Month Without Monsanto Tips
March 10, 2011 | Alexis Baden-Mayer and Ronnie Cummins
Organic Consumers Association
Eat Organic, Not Franken-foods
- Buy organic food at your grocery store and local farmers' market.
- Eat only organic and pasture-raised animal products or go vegan — non-organic animal products come from factory farms where the intensively confined, horribly-abused animals are force-fed GMO grains, animal drugs, and growth hormones.
- Avoid greasy and unhealthy fried Franken-foods — non-organic vegetable oils are made from GMO canola, soy, corn & cotton.
- Skip non-organic baked goods (crackers, cookies, pastries) — if they aren't organic, they're probably made with GMO trans fats (hydrogenated vegetable oils) and genetically engineered soy lecithin.
- Boycott non-organic margarine and salad dressings — GMO vegetable oils again.
- Cut out non-organic sweets, including soda, candy & breakfast cereals — here's where the GMO high fructose corn syrup and sugar (50% of sugar comes from Monsanto's sugar beets) hides out.
No non-organic condiments (ketchup, jelly, maple syrup) — GMO high fructose corn syrup again.
- Quit buying Monsanto's Franken-soy — health food consumers would probably never dream of drinking a Coke; our GMO weakness is soy, ubiquitous in the non-organic "energy" snacks and vegetarian foods that are often misleadingly referred to as "natural".
- Use the Non-GMO Shopping Guide.
Wear Organic, Not Franken-threads
- As original Month Without Monsanto blogger April Dávila found, Monsanto's tentacles reach far beyond the grocery aisles.
- Our non-organic, often sweatshop cotton clothing has sprouted from Monsanto's seeds, too.

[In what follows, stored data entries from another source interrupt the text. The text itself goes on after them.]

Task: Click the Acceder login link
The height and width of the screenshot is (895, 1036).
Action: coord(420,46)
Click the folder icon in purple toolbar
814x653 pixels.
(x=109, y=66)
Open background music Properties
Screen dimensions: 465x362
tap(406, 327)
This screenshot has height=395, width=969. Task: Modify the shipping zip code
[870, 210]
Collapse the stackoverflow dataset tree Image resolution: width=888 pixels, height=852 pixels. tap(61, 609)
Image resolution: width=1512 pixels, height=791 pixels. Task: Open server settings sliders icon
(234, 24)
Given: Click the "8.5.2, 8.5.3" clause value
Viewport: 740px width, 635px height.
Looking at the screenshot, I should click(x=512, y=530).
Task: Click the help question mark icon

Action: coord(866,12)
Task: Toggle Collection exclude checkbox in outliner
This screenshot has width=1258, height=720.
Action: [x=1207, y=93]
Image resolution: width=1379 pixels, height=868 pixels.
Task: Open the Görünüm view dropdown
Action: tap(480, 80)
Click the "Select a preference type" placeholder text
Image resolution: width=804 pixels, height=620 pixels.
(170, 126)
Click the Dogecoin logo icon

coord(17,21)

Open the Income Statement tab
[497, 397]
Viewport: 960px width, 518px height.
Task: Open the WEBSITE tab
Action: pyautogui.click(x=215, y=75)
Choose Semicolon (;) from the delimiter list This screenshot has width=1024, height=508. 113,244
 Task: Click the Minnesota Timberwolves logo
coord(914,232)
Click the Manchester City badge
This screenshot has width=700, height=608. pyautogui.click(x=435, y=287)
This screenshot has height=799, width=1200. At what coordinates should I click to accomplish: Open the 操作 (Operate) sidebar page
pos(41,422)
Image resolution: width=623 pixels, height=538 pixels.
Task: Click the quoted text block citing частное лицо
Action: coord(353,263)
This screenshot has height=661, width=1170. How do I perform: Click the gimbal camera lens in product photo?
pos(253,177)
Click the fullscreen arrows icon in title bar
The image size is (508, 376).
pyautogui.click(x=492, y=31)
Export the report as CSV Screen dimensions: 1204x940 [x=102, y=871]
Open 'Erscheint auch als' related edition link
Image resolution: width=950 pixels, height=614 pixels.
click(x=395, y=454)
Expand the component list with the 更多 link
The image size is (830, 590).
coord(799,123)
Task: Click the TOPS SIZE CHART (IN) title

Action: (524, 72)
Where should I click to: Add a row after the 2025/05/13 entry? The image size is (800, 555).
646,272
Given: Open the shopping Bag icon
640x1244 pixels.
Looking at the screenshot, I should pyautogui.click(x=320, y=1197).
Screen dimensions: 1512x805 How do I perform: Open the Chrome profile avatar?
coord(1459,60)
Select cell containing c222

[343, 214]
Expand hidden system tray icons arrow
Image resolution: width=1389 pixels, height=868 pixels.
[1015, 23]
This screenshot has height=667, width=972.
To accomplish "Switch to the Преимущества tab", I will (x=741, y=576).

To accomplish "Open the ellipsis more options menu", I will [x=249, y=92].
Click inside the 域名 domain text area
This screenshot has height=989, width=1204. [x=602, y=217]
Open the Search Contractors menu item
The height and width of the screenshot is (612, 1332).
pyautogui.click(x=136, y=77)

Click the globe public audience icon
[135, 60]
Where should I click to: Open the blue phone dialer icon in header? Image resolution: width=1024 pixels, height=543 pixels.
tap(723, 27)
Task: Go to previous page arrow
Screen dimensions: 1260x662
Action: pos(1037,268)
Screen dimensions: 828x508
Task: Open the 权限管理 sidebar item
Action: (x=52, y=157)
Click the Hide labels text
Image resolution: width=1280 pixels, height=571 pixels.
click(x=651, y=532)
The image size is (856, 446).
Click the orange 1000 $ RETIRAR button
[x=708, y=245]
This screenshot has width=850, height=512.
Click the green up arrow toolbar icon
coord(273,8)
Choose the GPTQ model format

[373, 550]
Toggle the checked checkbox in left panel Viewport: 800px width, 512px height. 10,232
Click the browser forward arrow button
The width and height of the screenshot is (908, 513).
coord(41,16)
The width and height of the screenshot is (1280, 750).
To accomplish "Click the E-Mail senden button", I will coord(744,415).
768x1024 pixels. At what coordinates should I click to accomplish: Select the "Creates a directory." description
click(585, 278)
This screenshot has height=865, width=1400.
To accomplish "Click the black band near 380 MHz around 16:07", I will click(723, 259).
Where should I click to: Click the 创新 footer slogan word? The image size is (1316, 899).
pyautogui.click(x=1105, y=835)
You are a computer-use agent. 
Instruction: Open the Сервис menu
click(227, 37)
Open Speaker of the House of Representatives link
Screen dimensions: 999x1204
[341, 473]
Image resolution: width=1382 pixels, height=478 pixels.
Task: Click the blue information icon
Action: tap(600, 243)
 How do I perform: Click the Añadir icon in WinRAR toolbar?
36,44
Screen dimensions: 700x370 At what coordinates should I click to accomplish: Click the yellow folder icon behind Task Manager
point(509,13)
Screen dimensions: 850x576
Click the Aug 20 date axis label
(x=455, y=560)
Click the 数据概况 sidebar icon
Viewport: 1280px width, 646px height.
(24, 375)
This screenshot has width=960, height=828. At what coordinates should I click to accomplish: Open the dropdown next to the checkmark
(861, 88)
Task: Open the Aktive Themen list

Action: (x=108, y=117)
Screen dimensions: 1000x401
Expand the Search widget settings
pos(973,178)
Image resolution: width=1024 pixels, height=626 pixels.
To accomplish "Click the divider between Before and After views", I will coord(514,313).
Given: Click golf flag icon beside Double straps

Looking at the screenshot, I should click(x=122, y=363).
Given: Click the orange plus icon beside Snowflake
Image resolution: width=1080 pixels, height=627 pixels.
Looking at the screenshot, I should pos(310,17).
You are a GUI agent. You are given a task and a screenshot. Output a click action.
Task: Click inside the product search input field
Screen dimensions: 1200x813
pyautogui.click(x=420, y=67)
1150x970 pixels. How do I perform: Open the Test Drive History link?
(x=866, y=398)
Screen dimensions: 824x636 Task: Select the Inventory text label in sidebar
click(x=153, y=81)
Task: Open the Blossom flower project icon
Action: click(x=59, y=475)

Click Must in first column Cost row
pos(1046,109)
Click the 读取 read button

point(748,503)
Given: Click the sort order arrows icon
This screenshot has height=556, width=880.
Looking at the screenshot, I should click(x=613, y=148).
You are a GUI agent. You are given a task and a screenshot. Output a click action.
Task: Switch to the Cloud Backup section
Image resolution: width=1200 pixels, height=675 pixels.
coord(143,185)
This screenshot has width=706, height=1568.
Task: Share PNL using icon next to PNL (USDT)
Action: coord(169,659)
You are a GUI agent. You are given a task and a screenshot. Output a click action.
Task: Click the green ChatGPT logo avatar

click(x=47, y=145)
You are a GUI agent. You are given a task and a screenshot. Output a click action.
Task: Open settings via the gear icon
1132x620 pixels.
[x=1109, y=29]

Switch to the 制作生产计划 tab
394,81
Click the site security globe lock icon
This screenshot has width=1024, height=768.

- For a discussion of organic, Fair Trade, and recycled clothing alternatives see OCA's Clothes for a Change campaign:
http://organicconsumers.org/clothes/index.cfm
Drive Less, Use Waste Veggie Oil, Not Franken-fuels
- Even the gas is our cars is Monsanto-made! About 35% of the U.S. corn crop is made into ethanol.
It's tough to choose between supporting Monsanto and Exxon Mobil or BP. Fact is, we need to drive less and carpool more–better yet walk, bike, and use public transportation whenever possible.
As an alternative to Monsanto's ethanol, waste vegetable oil from restaurants seems to be a possible option for people driving cars retrofitted for veggie diesel fuel.
- OCA's Washington, DC political director Alexis Baden-Mayer fuels her chartreuse 1985 Mercedes station wagon with waste vegetable oil from an Asian diner in her neighborhood. Trouble is, this diner's grease is straight GMO soy oil! What can a Month Without Monsanto activist consumer do? The waste oil would end up in the landfill if Alexis didn't pick it up. At least Alexis maintains her Month Without Monsanto pledge by refraining from ordering the restaurant's (non-organic) veggie tempura she secretly craves. Better to make your own organic veggie tempura at home.
Here's something we can all do: speak out against the federal government using billions of our tax dollars to subsidize GMO crops such as corn for ethanol, factory farms, and climate-destabilizing chemical farming. Tell everyone you know that ethanol is a scam, that it uses just as much fossil fuel as it supposedly saves, that it raises world food prices and starves the poor, and that it pumps dangerous greenhouse gases into the atmosphere that have already destabilized global climate patterns. If we're going to grow corn, it needs to be organic corn, and it needs to be corn that fed to people, not factory-farmed animals or cars.
The Obama Administration's USDA recently approved a new corn variety genetically engineered by Syngenta to be easier to convert to ethanol. Like crops that are modified to produce pharmaceuticals, GMO ethanol crops present a huge contamination danger to our food supply.
The threat is not lost on the grain industry. On Valentine's Day, five major trade associations whose member companies store, process, and export corn products asked the USDA to reconsider its decision to deregulate Syngenta's Amylase Corn Trait without conditions.
You know Syngenta's new Frankencorn is bad when the the industry forces that are complaining about it are the same ones that have been force-feeding us unlabeled, factory-farmed, GMO unhappy meals: the Corn Refiners Association, National Grain and Feed Association, North American Millers' Association, Pet Food Institute and Snack Food Association. We know they don't care how obese or sick the U.S. public gets. They only get concerned when they see liability issues of their own and they've spotted a big one.
- Syngenta's ethanol corn has been dubbed the next StarLink, the GE corn that contaminated the U.S. food supply in 2000 and set off serious food allergies in thousands of Americans.
But, the junk food lobby has met its match. Swiss Syngenta spent $15 million lobbying to get their controversial GMO enzyme into America's corn crop.
Who's protecting consumers? The USDA's deregulation decision is final. The only thing we can do at this point is scream bloody murder at the politicians we elect to provide oversight on these issues. Time to write the president and your congressional representatives.